'Religion has divided our country like it never had done.'
'I can't remember a time of such focused hatred.'
Award-winning novelist Shashi Deshpande -- a native of Karnataka and the legendary playwright Adya Rangacharya's daughter -- discusses the Karnataka election results with Rediff.com's Shobha Warrier.
It is said many people in India sighed in relief after the Karnataka election results were out. How was it for you?
Yes, indeed great relief. Democracy gives us the right to change governments which are not working well.
It is an important right and I think all governments need a shake up every 5 years. Otherwise, they get complacent and arrogant.
I am also very glad that we did not have a hung assembly which would have meant that whoever gets power begins it with corruption by 'buying' legislators.
How do you describe the last five years of the BJP rule in the state?
Not very pleasant. Too much focus on inessentials, like the hijab etc, too many unfulfilled promises.
Above all, I think that to set any community apart and make life difficult for them goes against the very tenets of our Constitution.
The Constitution gives us all equal rights. Any government in power must respect that.
Besides, one never felt that the people one had voted for were in charge. The orders came from elsewhere. How can you hold people accountable then?
Though Rahul Gandhi said it was a vote against the rule of hatred, many analysts were of the opinion that the results were against corruption and price rise. What do you say?
Yes, indeed people's desire for change came out of many economic factors and, as I said, broken promises.
Corruption was visible and was equally visibly condoned.
I am happy that people made their displeasure clear.
As for Rahul Gandhi's speaking of love, it may sound a bit weird in the kind of politics we have. But I am glad he is speaking of these things.
The hatred which was incited against a particular community is something that most Indians would not approve of.
Killing people on suspicion of eating beef was horrifying.
People in India have lived together for centuries, respecting the rights of others to live and worship the way they want, to eat what they want.

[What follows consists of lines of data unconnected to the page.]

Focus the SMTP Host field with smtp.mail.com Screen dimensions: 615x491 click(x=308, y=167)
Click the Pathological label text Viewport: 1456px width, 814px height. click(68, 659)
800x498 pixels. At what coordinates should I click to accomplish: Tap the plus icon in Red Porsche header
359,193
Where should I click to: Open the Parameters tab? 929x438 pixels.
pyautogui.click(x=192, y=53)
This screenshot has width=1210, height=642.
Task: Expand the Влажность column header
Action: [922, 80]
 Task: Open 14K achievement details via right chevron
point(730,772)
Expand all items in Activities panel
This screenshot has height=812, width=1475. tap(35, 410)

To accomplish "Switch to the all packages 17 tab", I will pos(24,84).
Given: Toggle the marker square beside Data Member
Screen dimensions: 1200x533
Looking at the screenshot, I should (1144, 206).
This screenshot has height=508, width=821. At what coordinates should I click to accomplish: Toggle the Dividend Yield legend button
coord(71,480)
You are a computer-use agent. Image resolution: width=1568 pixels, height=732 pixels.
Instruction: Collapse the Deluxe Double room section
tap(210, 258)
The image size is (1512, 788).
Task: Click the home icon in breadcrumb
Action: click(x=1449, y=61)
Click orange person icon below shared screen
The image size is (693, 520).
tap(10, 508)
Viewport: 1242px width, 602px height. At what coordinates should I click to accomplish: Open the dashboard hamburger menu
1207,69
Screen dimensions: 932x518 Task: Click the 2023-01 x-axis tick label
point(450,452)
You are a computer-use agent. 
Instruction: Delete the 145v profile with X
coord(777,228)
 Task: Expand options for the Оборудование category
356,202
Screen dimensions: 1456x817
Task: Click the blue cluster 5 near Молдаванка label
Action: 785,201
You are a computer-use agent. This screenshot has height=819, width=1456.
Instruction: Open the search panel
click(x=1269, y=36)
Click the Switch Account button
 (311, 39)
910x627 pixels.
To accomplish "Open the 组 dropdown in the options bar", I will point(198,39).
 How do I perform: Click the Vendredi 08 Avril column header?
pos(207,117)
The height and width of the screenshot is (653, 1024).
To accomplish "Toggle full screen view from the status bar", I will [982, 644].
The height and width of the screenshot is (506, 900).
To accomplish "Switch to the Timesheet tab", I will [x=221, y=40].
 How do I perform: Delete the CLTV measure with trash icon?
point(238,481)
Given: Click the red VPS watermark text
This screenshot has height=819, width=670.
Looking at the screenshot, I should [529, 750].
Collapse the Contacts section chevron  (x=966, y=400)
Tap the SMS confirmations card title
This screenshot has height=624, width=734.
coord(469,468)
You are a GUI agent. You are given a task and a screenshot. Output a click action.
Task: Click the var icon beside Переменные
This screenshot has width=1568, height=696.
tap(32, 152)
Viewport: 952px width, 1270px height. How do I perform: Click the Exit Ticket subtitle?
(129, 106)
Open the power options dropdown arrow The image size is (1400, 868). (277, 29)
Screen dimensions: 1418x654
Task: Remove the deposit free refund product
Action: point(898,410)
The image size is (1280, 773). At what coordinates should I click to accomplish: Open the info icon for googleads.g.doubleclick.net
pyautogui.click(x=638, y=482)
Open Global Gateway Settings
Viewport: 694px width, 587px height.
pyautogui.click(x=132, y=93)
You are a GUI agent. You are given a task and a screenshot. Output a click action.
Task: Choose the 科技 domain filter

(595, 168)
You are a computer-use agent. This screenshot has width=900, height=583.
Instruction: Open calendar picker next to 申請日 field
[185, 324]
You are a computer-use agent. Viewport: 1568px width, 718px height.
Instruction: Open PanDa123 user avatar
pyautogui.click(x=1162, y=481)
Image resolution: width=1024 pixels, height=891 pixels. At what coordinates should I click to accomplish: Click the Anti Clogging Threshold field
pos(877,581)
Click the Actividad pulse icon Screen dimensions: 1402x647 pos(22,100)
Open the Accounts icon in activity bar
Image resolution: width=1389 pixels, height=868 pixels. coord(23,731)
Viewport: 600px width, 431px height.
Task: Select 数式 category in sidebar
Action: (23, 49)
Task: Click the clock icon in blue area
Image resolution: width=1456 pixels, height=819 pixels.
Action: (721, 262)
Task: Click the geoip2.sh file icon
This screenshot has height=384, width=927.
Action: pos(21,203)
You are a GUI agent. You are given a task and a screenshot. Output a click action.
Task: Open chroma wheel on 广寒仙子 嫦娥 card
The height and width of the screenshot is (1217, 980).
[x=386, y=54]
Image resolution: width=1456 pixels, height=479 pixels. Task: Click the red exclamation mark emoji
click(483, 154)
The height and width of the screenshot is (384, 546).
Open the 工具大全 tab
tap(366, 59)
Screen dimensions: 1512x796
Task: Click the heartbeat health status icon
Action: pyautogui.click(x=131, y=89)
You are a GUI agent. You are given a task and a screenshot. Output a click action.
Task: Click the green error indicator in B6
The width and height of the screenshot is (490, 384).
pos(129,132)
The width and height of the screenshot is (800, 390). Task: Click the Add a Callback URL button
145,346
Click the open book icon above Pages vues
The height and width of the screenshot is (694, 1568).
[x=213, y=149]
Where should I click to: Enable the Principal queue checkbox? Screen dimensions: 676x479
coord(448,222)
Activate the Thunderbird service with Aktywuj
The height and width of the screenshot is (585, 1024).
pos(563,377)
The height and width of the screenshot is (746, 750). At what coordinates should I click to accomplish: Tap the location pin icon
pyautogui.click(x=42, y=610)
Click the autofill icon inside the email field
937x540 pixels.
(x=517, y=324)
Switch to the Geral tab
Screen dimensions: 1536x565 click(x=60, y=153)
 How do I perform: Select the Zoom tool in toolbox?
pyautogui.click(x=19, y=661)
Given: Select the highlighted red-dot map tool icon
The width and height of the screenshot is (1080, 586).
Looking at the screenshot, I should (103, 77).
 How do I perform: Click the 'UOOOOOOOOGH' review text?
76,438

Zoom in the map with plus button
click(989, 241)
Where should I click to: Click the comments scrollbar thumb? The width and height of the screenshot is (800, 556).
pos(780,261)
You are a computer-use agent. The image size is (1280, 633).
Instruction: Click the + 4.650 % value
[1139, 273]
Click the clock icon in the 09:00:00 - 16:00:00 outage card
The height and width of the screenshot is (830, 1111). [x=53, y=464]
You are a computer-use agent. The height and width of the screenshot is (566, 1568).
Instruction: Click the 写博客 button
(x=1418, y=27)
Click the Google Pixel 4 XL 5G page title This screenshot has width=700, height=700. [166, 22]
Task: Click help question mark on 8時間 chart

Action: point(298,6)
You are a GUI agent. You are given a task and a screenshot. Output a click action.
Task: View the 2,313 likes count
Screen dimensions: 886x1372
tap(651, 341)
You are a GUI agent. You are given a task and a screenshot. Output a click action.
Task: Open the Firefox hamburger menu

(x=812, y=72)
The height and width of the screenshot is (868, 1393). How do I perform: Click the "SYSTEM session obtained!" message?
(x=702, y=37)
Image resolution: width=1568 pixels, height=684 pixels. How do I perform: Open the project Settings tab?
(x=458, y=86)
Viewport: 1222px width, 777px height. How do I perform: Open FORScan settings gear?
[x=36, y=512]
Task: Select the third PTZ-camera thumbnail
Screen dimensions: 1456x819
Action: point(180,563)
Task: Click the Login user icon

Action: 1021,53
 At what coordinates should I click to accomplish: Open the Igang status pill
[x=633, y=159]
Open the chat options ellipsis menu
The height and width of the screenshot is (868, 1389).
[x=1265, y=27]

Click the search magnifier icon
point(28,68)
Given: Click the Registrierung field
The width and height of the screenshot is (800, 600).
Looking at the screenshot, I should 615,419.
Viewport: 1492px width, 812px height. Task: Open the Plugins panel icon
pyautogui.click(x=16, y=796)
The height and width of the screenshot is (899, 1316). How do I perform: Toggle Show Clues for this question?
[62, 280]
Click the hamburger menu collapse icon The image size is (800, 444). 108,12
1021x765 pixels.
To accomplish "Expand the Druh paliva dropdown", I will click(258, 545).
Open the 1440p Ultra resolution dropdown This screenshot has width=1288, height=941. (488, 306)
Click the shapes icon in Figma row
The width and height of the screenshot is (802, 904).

I have a great faith in the common woman/man. All that most people want is to live in peace, look after their families, educate their children and see them do well in life.
The events that dominated in the last few years in Karnataka were attacks against Muslims, and also bans like hijab ban, beef ban, azaan ban, etc. Can you recollect such turbulent and divisive times in Karnataka?
I must say I can't remember a time of such focused hatred.
The hijab ban, for example, is so unnecessary. I personally dislike the hijab, but I have to concede the right of wearing it to others.
You were the second writer after Nayantara Sehgal to protest against the Sahitya Akademi by resigning from the Akademi General Council for not reacting strongly against the killing of Kannada writer Professor M M Kalburgi.
Now, Indian society is divided in the name of religion like never before. How dangerous has it become?
Yes, religion has divided our country like it never had done. I find this divide everywhere.
Many say they have stopped speaking of politics even with friends or family.
I was born when Gandhi, in the course of delivering India from the British, emphasised love and communal harmony.
I grew up in the Nehru era when education, rationalism and liberalism were part of the fibre of the country. How can I agree with hatred of others?
Right wing politics had become invincible in India in the last couple of years. Can people feel relieved after their defeat in Karnataka? Or, is it just a small setback for them?
One has to hope that this is a sign of better times to come. That governments will understand that dividing people on religious grounds is not an important issue.
So too dividing people because of caste or gender.
What all rulers should strive for is to give all citizens equality of status and opportunity.
Education, economic security, medical aid, environmental issues -- these are far, far more important
Looking at the way Bangalore voted, do you think educated urban India has turned 'right'?
I think the middle-class -- some of it -- has found something to cling to in the Hindutva campaign.
Now that many countries in the world are moving to right wing politics, are we going to witness more turbulent times?
That's for sure. But I have hopes that India will never resort to violence. That we will bring about changes through elections.
For this, the right to dissent is very important.